300th Anniversary of the Treaty of Breda between Britain, France and the Netherlands

    Suriname  1967.07.31

    In issue: Stamp(s): 3   

  • Number by catalogue:  Michel: 525   Scott: 350  

    Perforation type: 13 ¾x13 ¾

    Subject:

    20 cents. Engraving with New Amsterdam*, 1660

    Additional:

    The Treaty of Breda was signed on May 1, 1660 between Charles II (King in exile of England, Scotland and Ireland) and the Scottish Covenanters during the Wars of the Three Kingdoms.

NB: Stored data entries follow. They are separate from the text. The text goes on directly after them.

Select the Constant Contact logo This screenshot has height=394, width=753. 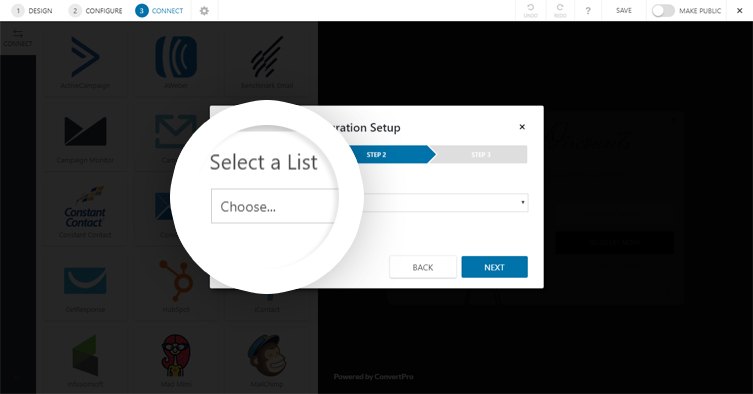(x=85, y=208)
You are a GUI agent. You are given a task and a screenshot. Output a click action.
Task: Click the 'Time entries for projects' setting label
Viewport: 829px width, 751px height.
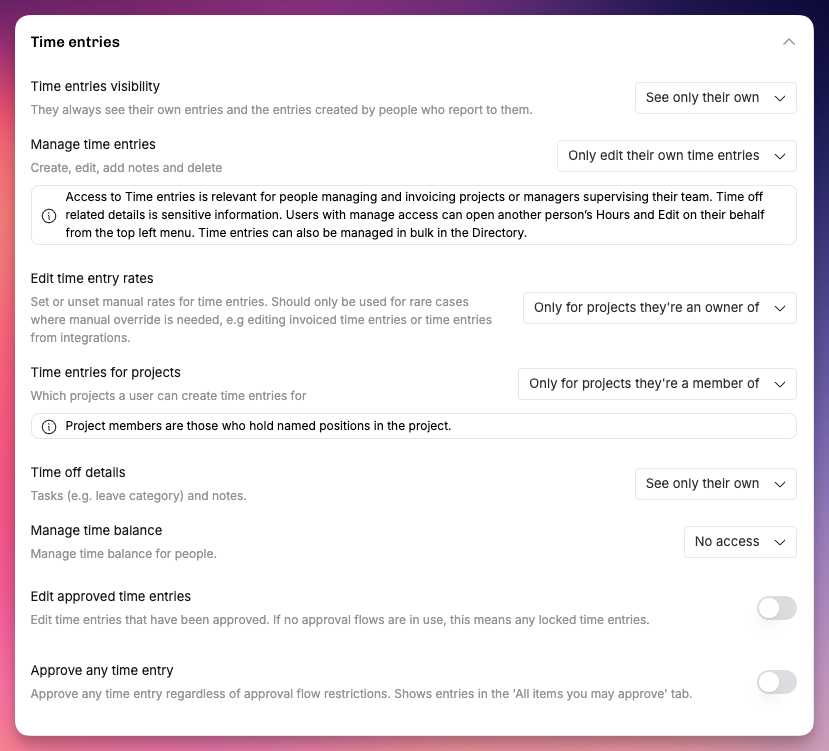pos(106,372)
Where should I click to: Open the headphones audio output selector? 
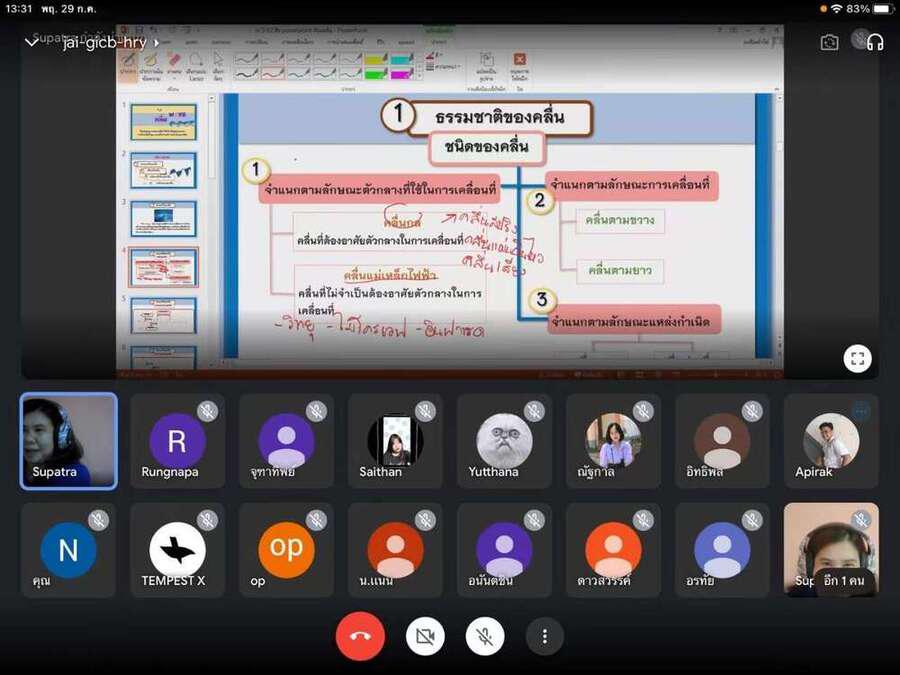click(x=875, y=42)
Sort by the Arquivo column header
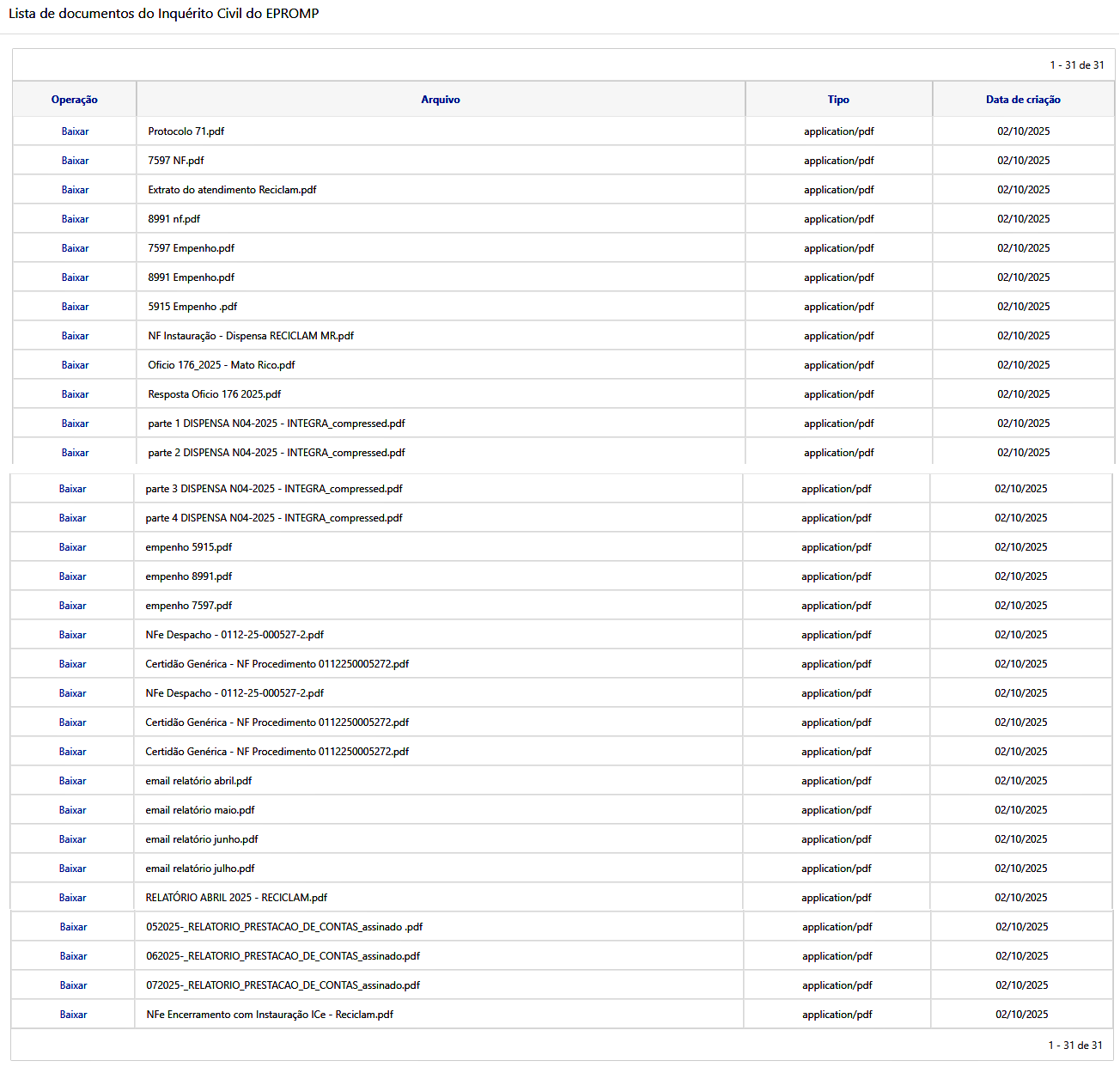 click(440, 100)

    When Charles I was executed in 1649, the radical Covenanters, or "Kirk Party", moved to do a new deal with Charles II, the son of the dead King, who was in exile in Breda. The treaty basically granted everything the Kirk Party wanted. Charles II undertook to establish Presbyterianism as the national religion and to recognise the authority of the Kirk's General Assembly in civil law in England as it already was in Scotland. Charles also took the Solemn League and Covenant oath of 1643.

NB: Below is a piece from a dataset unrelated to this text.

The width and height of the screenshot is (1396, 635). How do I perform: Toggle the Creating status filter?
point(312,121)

    Charles was crowned King of Scotland in Scone in January 1651, but by then the terms agreed at Breda were already a dead letter. The army associated with the Kirk Party under David Leslie was destroyed by Oliver Cromwell at the Battle of Dunbar in September 1650 and the English Parliamentarian New Model Army had taken Edinburgh and much of Lowland Scotland. Even a subsequent rapprochement between moderate and radical Covenanters and their former enemies, the Scottish Royalists, was not enough to restore Charles' throne. He fled the country for France after his defeat at the battle of Worcester in September 1651.

    Under the Commonwealth of England, Scotland was annexed, its legislative institutions abolished and Presbyterianism dis-established. There was freedom of religion under the Commonwealth, except for Roman Catholics, but the edicts of the Kirk's assemblies were no longer enforced by law, as previously.